Seerr’s official docs recommend using a specific pgloader image that fixes a column quoting issue present in the standard pgloader release:

docker run --rm \
  -v /path/to/config/db/db.sqlite3:/db.sqlite3:ro \
  ghcr.io/ralgar/pgloader:pr-1531 \
  pgloader --with "quote identifiers" --with "data only" \
  /db.sqlite3 \
  postgresql://appuser:password@postgres.databases.svc.cluster.local/seerr

On Kubernetes, you can run this as a pod with the SQLite file mounted from the existing PVC.

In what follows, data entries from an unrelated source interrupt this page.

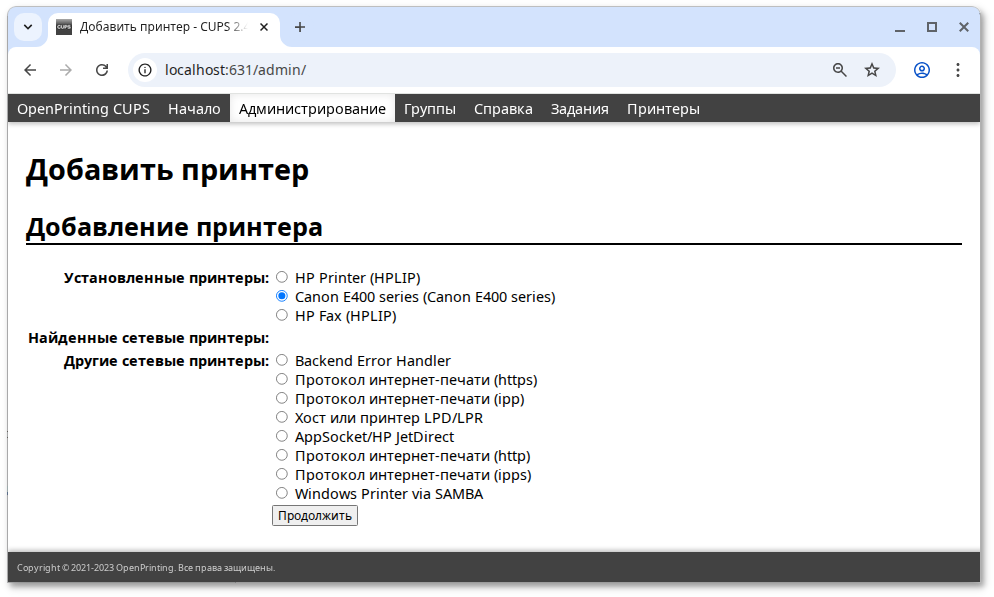Open the three-dot browser menu
The height and width of the screenshot is (597, 994).
click(957, 70)
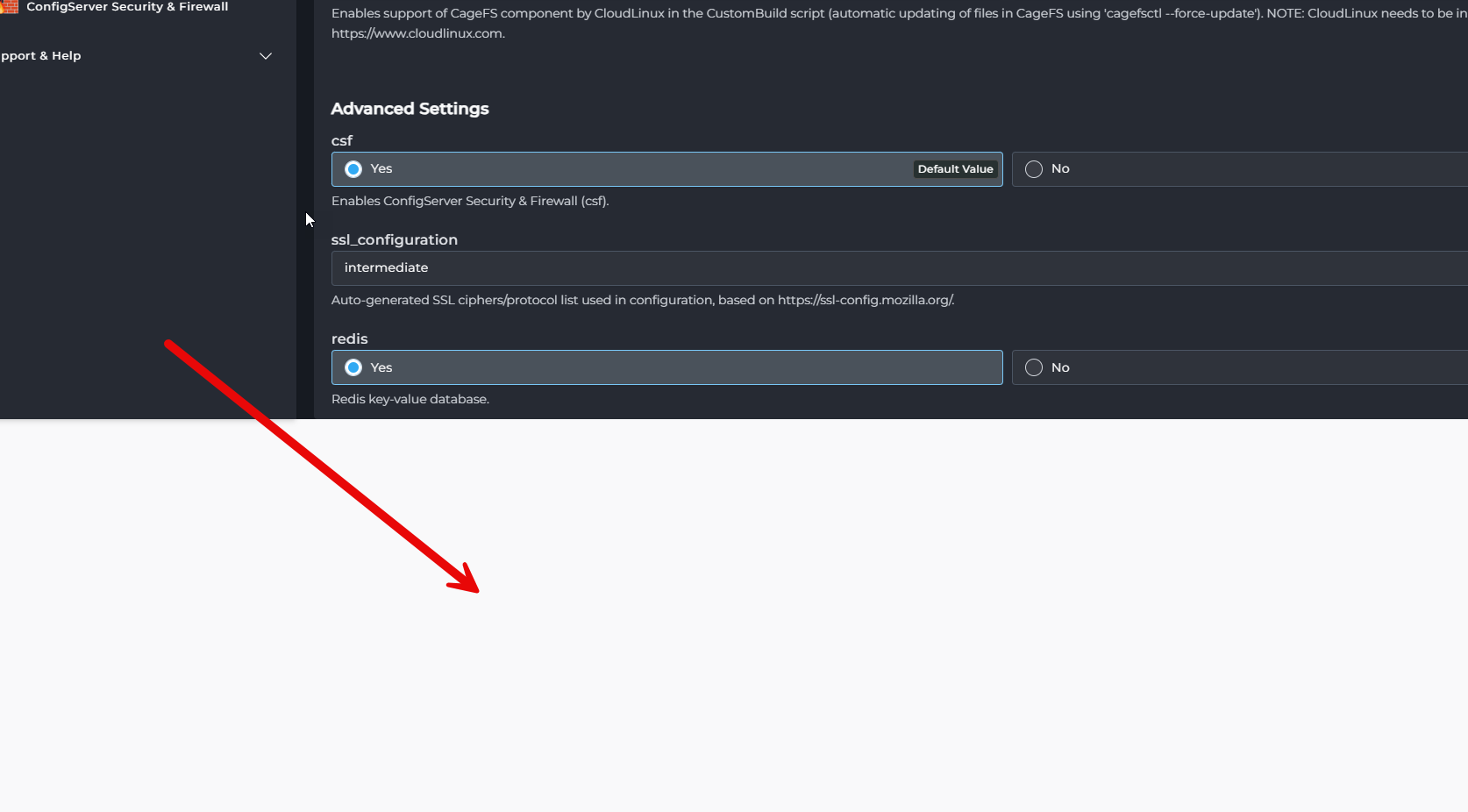This screenshot has height=812, width=1468.
Task: Select No for the csf option
Action: (x=1034, y=169)
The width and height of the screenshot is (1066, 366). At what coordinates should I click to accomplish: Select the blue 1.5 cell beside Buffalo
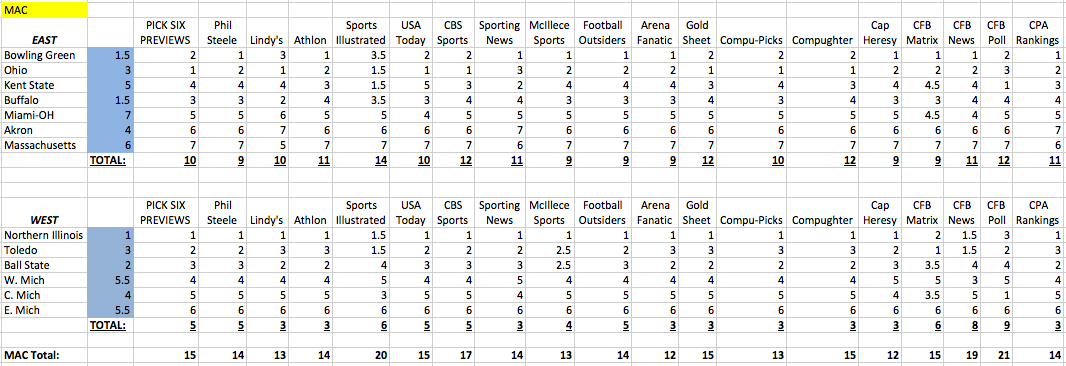coord(111,100)
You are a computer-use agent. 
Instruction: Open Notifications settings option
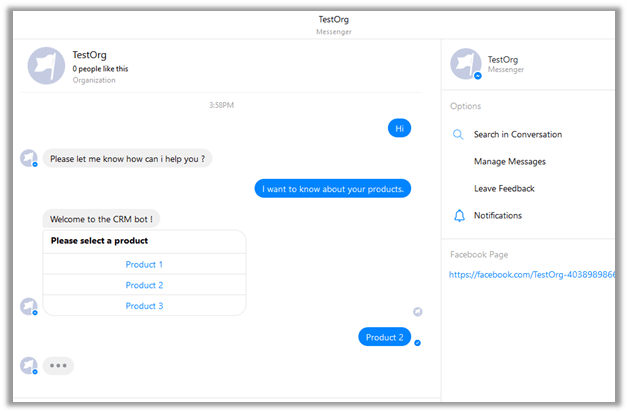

The migrations table problem

After pgloader completes, Seerr will fail to start with errors like:

Migration "InitialMigration1734786061496" failed, error: relation "PK_..." already exists

This happens because pgloader copies the SQLite migrations table, which contains the SQLite migration history. Seerr’s Postgres migration runner then tries to apply Postgres-specific migrations that have already been applied to the schema.

The fix is to replace the migrations table contents with the Postgres migration records. First, list the available Postgres migrations:

ls /app/dist/migration/postgres/
# 1734786061496-InitialMigration.js
# 1734786596045-AddTelegramMessageThreadId.js
# ... etc

Then replace the table contents:

TRUNCATE TABLE migrations CASCADE;
INSERT INTO migrations (timestamp, name) VALUES
  (1734786061496, 'InitialMigration1734786061496'),
  (1734786596045, 'AddTelegramMessageThreadId1734786596045'),
  -- insert one row per .js file in /app/dist/migration/postgres/
  -- timestamp = the number prefix, name = number + class name without .js
  ...;

After this, Seerr starts cleanly and applies any remaining migrations.

The mediaServerType problem

If you had to reconfigure Seerr via the setup wizard during migration, the wizard may set mediaServerType to the wrong value in settings.json. Plex = 1, Jellyfin = 2, Emby = 3. If the Plex tab is missing from Settings and you see a Jellyfin tab instead, edit settings.json directly:

# With the pod stopped, access the config volume and fix:
sed -i 's/"mediaServerType": 4/"mediaServerType": 1/' /app/config/settings.json

The GitOps Pitfall: Flux Restarting Pods During Migration

If you use FluxCD (or any GitOps operator with reconciliation), be aware that scaling a deployment to 0 via kubectl scale is only temporary. Flux will reconcile the deployment back to its desired state (1 replica) within its configured interval — typically 10 minutes.

During a data migration, this is catastrophic. A Radarr or Sonarr pod that starts mid-migration will write default data to Postgres, causing duplicate key errors when pgloader tries to insert the migrated data.

The correct approach is:

  1. Set replicas: 0 in the deployment manifest in git
  2. Commit and push
  3. Wait for Flux to reconcile (or force it with flux reconcile kustomization <name>)
  4. Only then start the migration

When done, set replicas: 1 and push again. The same principle applies to ArgoCD or any other GitOps operator.


Results

After the migration, every app in the stack:

  • Runs on PostgreSQL 17.9 instead of SQLite
  • Uses an NFS-backed config PVC instead of a node-local PVC
  • Has no nodeSelector — it can run on any worker node in the cluster
  • Is truly stateless from a node perspective — all state lives in the shared database and NFS

The migration took roughly a day of careful work. The two largest databases (Sonarr at 397MB, Radarr 1080p at 150MB) migrated without data loss using the schema-dump + pgloader method.